- _SÉRIE D'EXERCICES_:
[A] Mettez à jour l'extrait sur le travail dominical en recopiant le passage qui commence à « Bien entendu, M. » et se termine à « goulag, mes amis ! », avec « lèche-vitrine » à la place de « shopping ».
[B] Relevez toutes les phrases interrogatives du paragraphe de l'extrait sur le travail dominical qui commence par « L’amour de M. Manière ».
[C] Reprenez l'extrait sur le travail dominical à partir de sa dernière phrase et rédigez la suite.

- _EXTRAIT_:
Les chroniques hebdomadaires de M. Manière illustrent parfaitement ce discours omniprésent. Il ne se lassera jamais, par exemple, de nous rappeler que ce ne sont pas les vertus, mais les intérêts particuliers qui font la prospérité, fidèle en cela au libéralisme le plus orthodoxe, qui fait d’Adam Smith son prophète ; pour M. Manière, le réel est dans Adam Smith : la main invisible est donc pour lui un objet de foi.
Mardi 16 décembre, à l’occasion des interminables discussions sur le projet de loi dit « Macron » et certains de ses détails, M. Manière a fait passer le dimanche à sa moulinette libérale.
Bien entendu, M. Manière est un homme élégant et cultivé : il a trop bon goût pour avoir l’idée biscornue d’aller faire du shopping le dimanche (ce qui nous fait un point commun). Mais, soucieux de la liberté de chacun, il ne voudrait en rien priver quiconque de ce douteux plaisir, et pense par conséquent que passer dans certaines zones commerciales de sept à douze dimanche ouvrés par an, c’est en somme un peu timoré. Quelle générosité !
L’amour de M. Manière pour la liberté est tel qu’il n’a pu laisser passer les propos de Mme Aubry au sujet du travail le dimanche. Comment ? Elle a osé dire que c’est une régression sociale ? Pense-t-elle à tous les emplois que cela créerait ? Quoi ? Les gens ont mieux à faire le dimanche ? Quelle atteinte à la liberté individuelle ! Mme Aubry entend donc dicter leur conduite aux Français ? Mais c’est le goulag, mes amis !
Les beaux dimanches
La politique est assez brouillée en ce moment, de sorte que nos certitudes ou tout simplement nos postures sont quelquefois un peu bousculées : qui m’eût dit naguère que je pourrais un jour tomber d’accord avec Mme Aubry ? Eh bien, en l’occurrence, c’est le cas : si la loi impose des limites au comportement des gens (même si ce comportement ne-fait-pas-de-mal-à-autrui), il vaut mieux qu’elle les maintienne. Surtout quand un tel comportement risque de contribuer à désintégrer ce qui reste de société chez nous[i].

- _DONNÉES FOURNIES_:
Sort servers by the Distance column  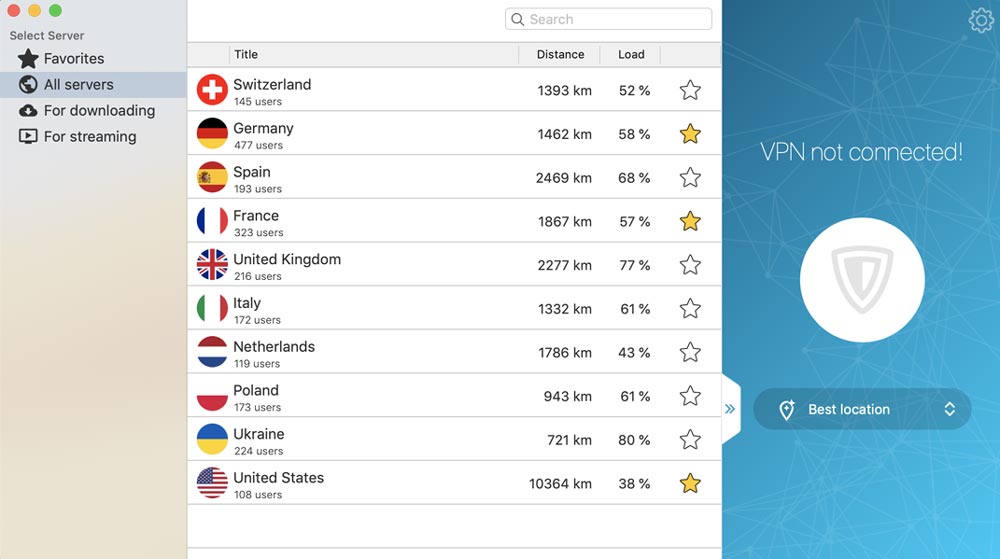(559, 55)
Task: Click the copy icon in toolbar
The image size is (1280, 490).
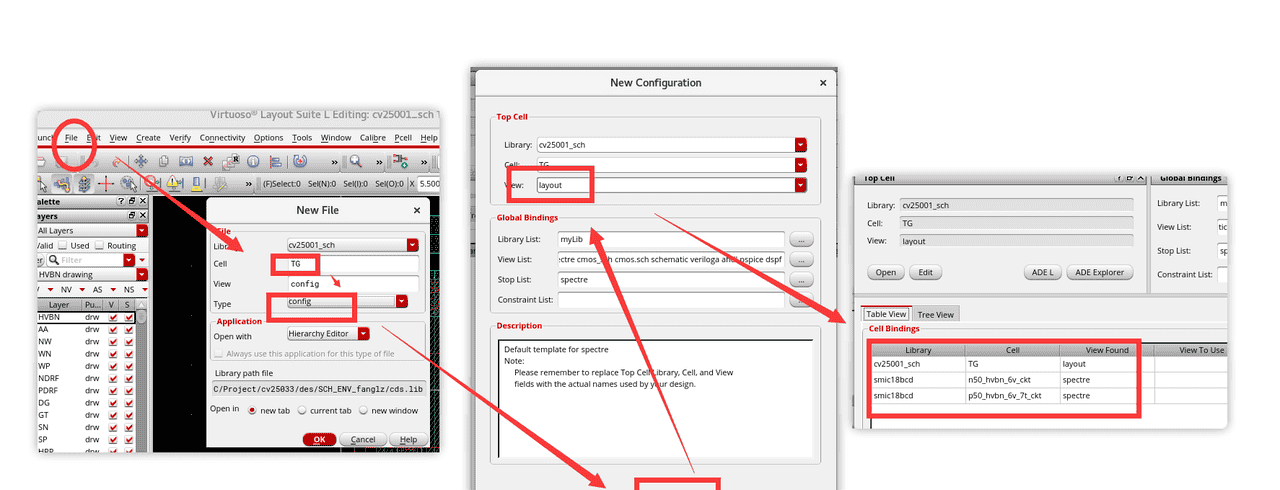Action: click(163, 161)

- _CORRIGÉ_:
[A]
Bien entendu, M. Manière est un homme élégant et cultivé : il a trop bon goût pour avoir l’idée biscornue d’aller faire du lèche-vitrine le dimanche (ce qui nous fait un point commun). Mais, soucieux de la liberté de chacun, il ne voudrait en rien priver quiconque de ce douteux plaisir, et pense par conséquent que passer dans certaines zones commerciales de sept à douze dimanche ouvrés par an, c’est en somme un peu timoré. Quelle générosité !
L’amour de M. Manière pour la liberté est tel qu’il n’a pu laisser passer les propos de Mme Aubry au sujet du travail le dimanche. Comment ? Elle a osé dire que c’est une régression sociale ? Pense-t-elle à tous les emplois que cela créerait ? Quoi ? Les gens ont mieux à faire le dimanche ? Quelle atteinte à la liberté individuelle ! Mme Aubry entend donc dicter leur conduite aux Français ? Mais c’est le goulag, mes amis !

[B]
- Comment ?
- Elle a osé dire que c’est une régression sociale ?
- Pense-t-elle à tous les emplois que cela créerait ?
- Quoi ?
- Les gens ont mieux à faire le dimanche ?
- Mme Aubry entend donc dicter leur conduite aux Français ?

[C]
Je connais les objections que l’on fera à cette sévérité ; elles sont usées et il est facile d’y répondre :
Enfin, soyons modernes, le dimanche ou un autre jour, quelle importance ? On n’est quand même plus au XIXe siècle : pour commencer, je me contretamponne de paraître moderne ou non ; ensuite, puisque le dimanche existe, conservons-le : c’est un jour de liberté commun à tous, pour prier ou se rencontrer, pour vivre en famille, que l’on soit croyant ou non ; quant au XIXe siècle, justement, c’est à la fin de ce siècle que les salariés ont obtenu le droit de ne pas travailler le dimanche (on comprend l’horreur des vrais libéraux : effroyable retour à l’ancien régime !).
Oh, voyons, ce n’est que quelques dimanches, et pour une petite partie de la population : douze dimanches par an, cela fait un par mois, soit environ un quart des dimanches ; combien à la prochaine réforme ? Une petite partie de la population, cela fait donc certainement peu d’emploi en plus (argument économique) ; et, derrière cette pauvre statistique, ce sont des personnes à qui l’on soufflera, une par une, qu’elles pourront « librement » travailler le dimanche (argument moral) ; de plus, un petit nombre de personnes, c’est pour l’instant.
Vous qui vous dites chrétien, vous devriez vous rappeler que le sabbat est fait pour l’homme et non l’homme pour le sabbat ; pensez aux pompiers, aux médecins, etc. : vous êtes bien content de les trouver en cas d’urgence : oui, j’en suis bien content, mais cela n’a rien à voir : les pompiers ou les médecins d’astreinte certains dimanches ne sont pas en train de faire des affaires, mais de donner de leur temps au service des autres. C’est évidemment une forme de dévouement incompréhensible à qui psalmodie comme M. Manière les joies de l’intérêt particulier. Ensuite, quant à me dire chrétien : je préfère dire que je suis de confession catholique, manière qui me semble bonne d’essayer de devenir un chrétien. Ah, et aussi ceci (puisque je suis de confession catholique) : il vaut mieux éviter de citer à tort et à travers les évangiles pour les interpréter n’importe comment à des fins terrestres. Cette parole détournée et profanée ne figure dans aucune des deux séries de l’Exégèse des lieux communs de Léon Bloy : dommage…
Bon dimanche, bons dimanches, et bon Noël !



[i] J’avais glissé ici quelques mots l’an dernier au sujet du travail le dimanche. Force m’est de reconnaître, à leur relecture, que je les trouve un peu mous aujourd’hui.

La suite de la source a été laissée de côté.